**Source extract**
++++++++

# SV Bundessiegerzuchtschau, Germany, 2009



## Rachel Schumacher

http://www.youtube.com/watch?v=10-bn34-2fE&feature=player_embedded

That's awful ... I don't get the point why these "colorful" dogs have to be put through something they are clearly not able to do.


----------



## Erik Berg

Poor doggies


----------



## mike suttle

WTF??????
The sad thing is that these dogs will be bred to. I feel bad for the dogs, but at an event like this the decoys should have been WAY more powerful and ran the dogs back to the parking lot. That way maybe people would realize they should not be bred to.
This is the kind of shit that is destroying working dogs. You even see it with SchH trials too (decoy's trying hard to keep the dog on the sleeve) really, really sad.
Maybe with the titles these dogs have they will be sold the USA and then resold as "excecutive security dogs" LOL


----------



## Christopher Jones

Good gawd  And these dogs also have SchH3 titles and will no doubt all be pronounced in C. And people wonder why I think SchH has some major problems?????

++++++++

Item-finding records:
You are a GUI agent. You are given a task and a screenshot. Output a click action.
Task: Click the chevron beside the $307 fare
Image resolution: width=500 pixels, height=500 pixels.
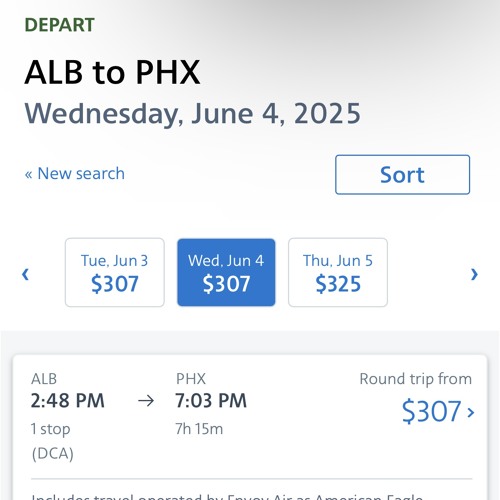point(471,412)
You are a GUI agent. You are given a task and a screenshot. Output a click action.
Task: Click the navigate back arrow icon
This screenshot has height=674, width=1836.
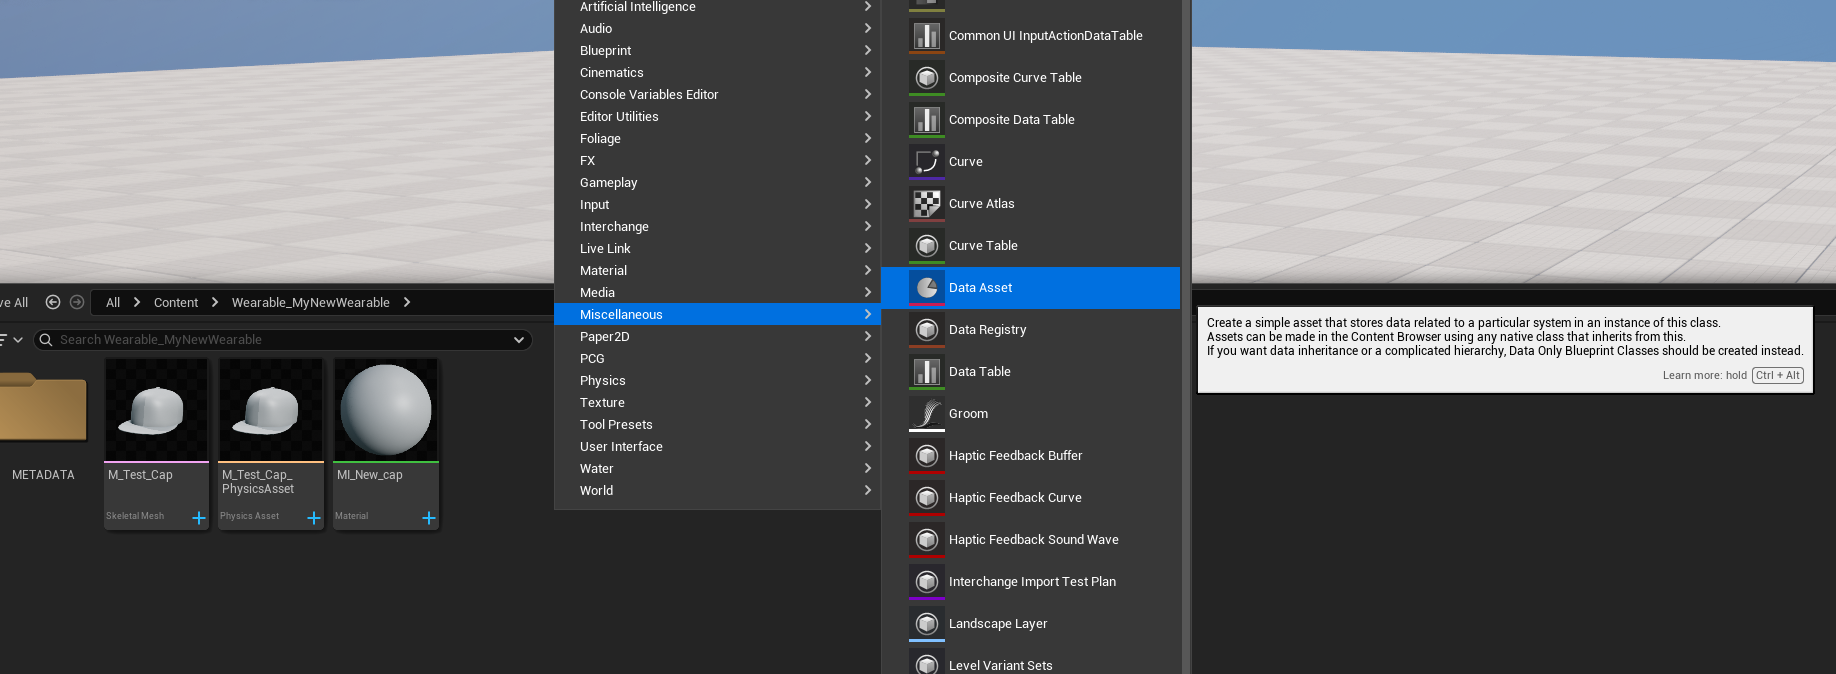[x=53, y=302]
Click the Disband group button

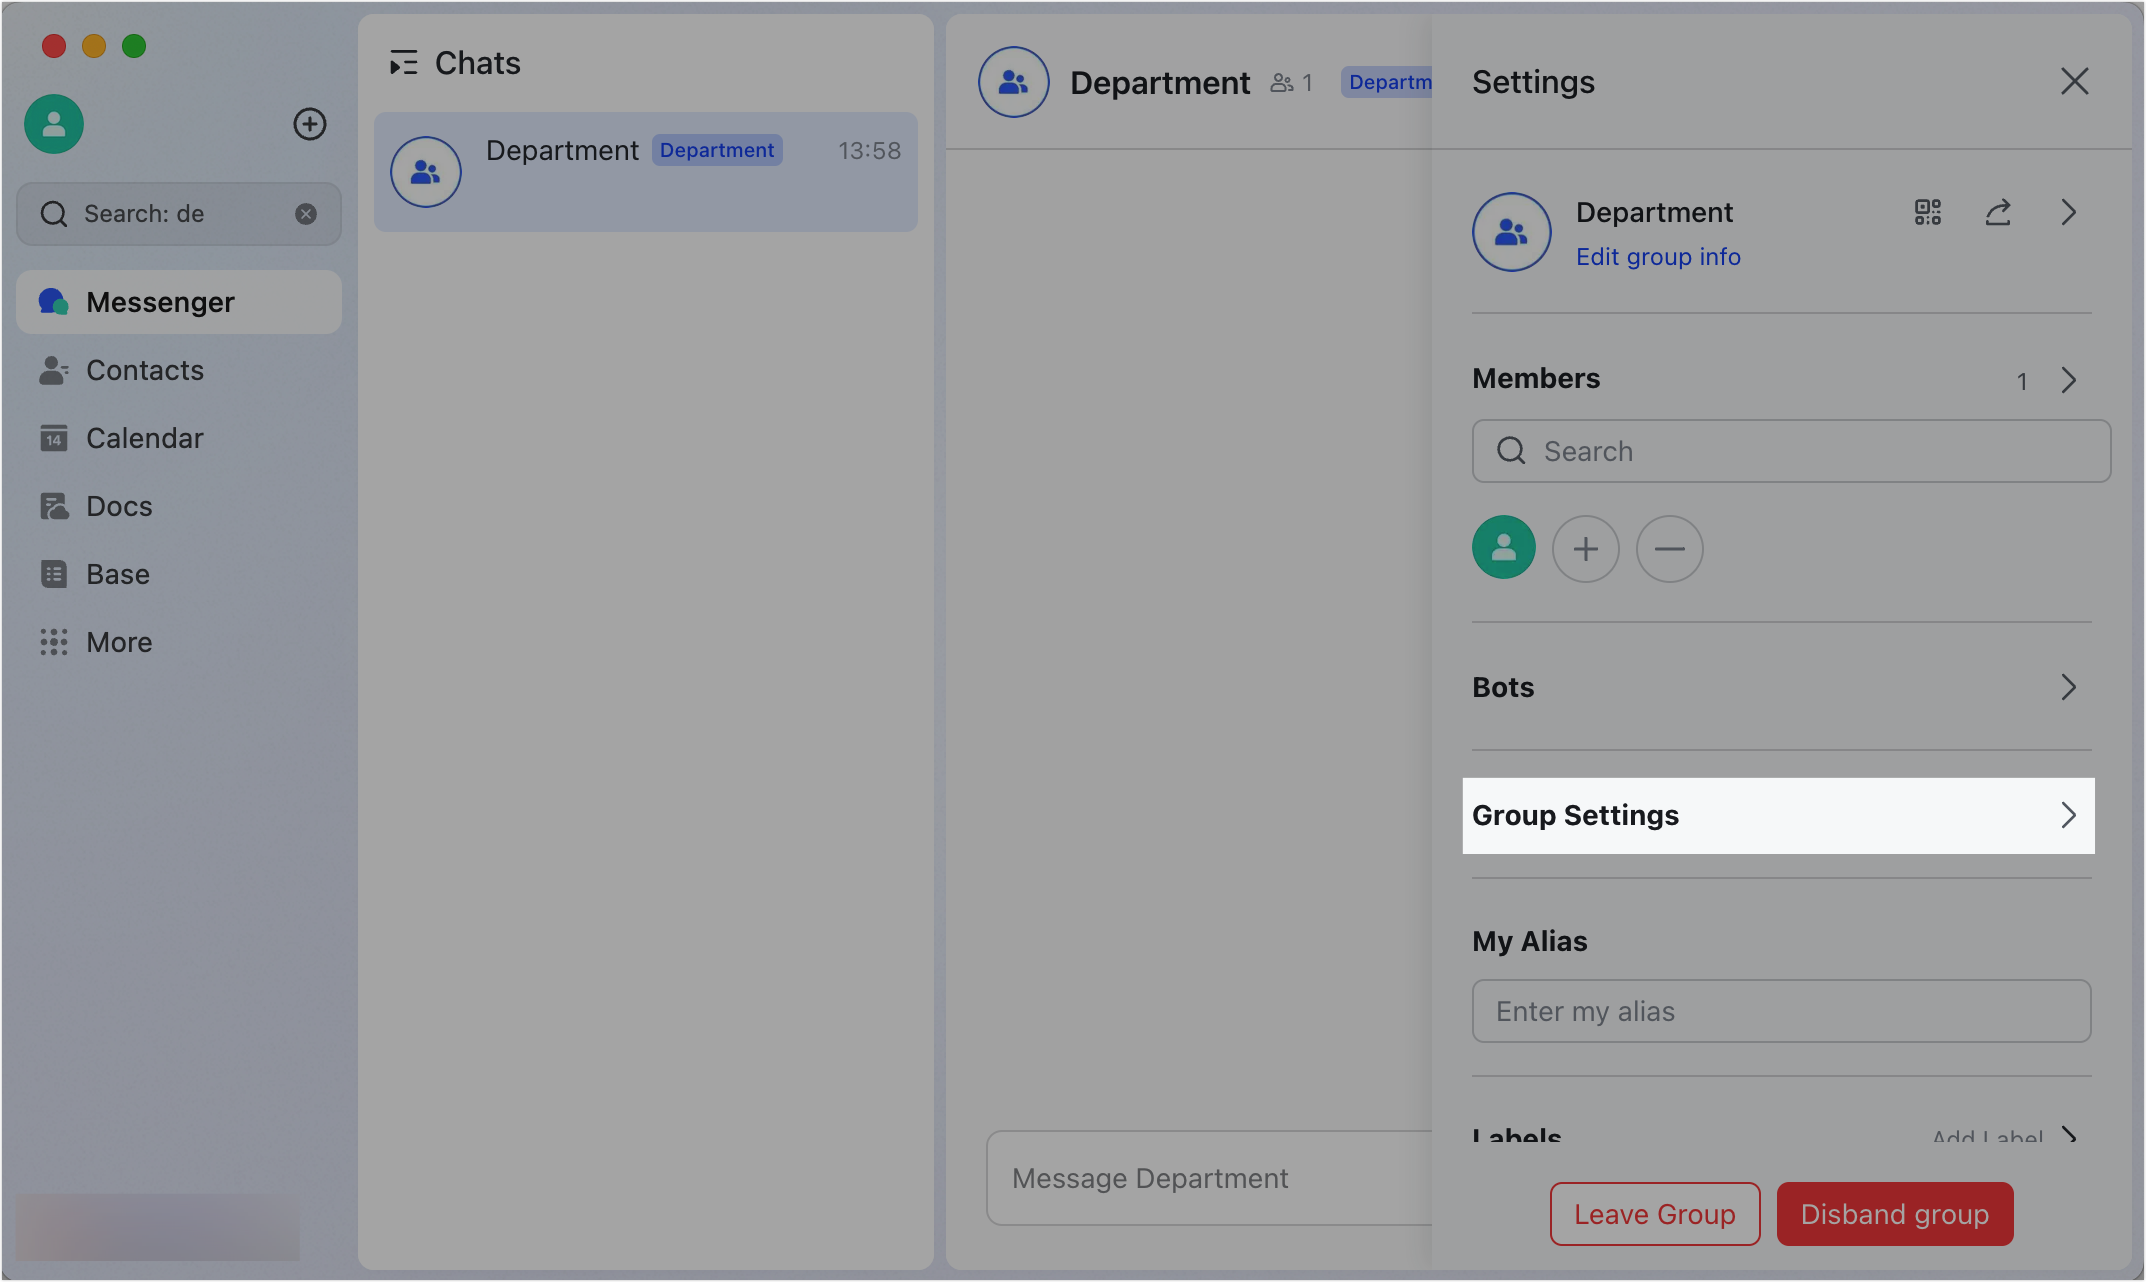click(x=1894, y=1214)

++++++++

**Given request**
Answer these questions about the dog show thread:
1. Which poster wrote "Poor doggies"?
2. What does mike suttle say the decoys at an event like this should have done?
3. What titles does Christopher Jones say these dogs have?

**Finished answer**
1. Erik Berg
2. They should have been way more powerful and run the dogs back to the parking lot.
3. SchH3 titles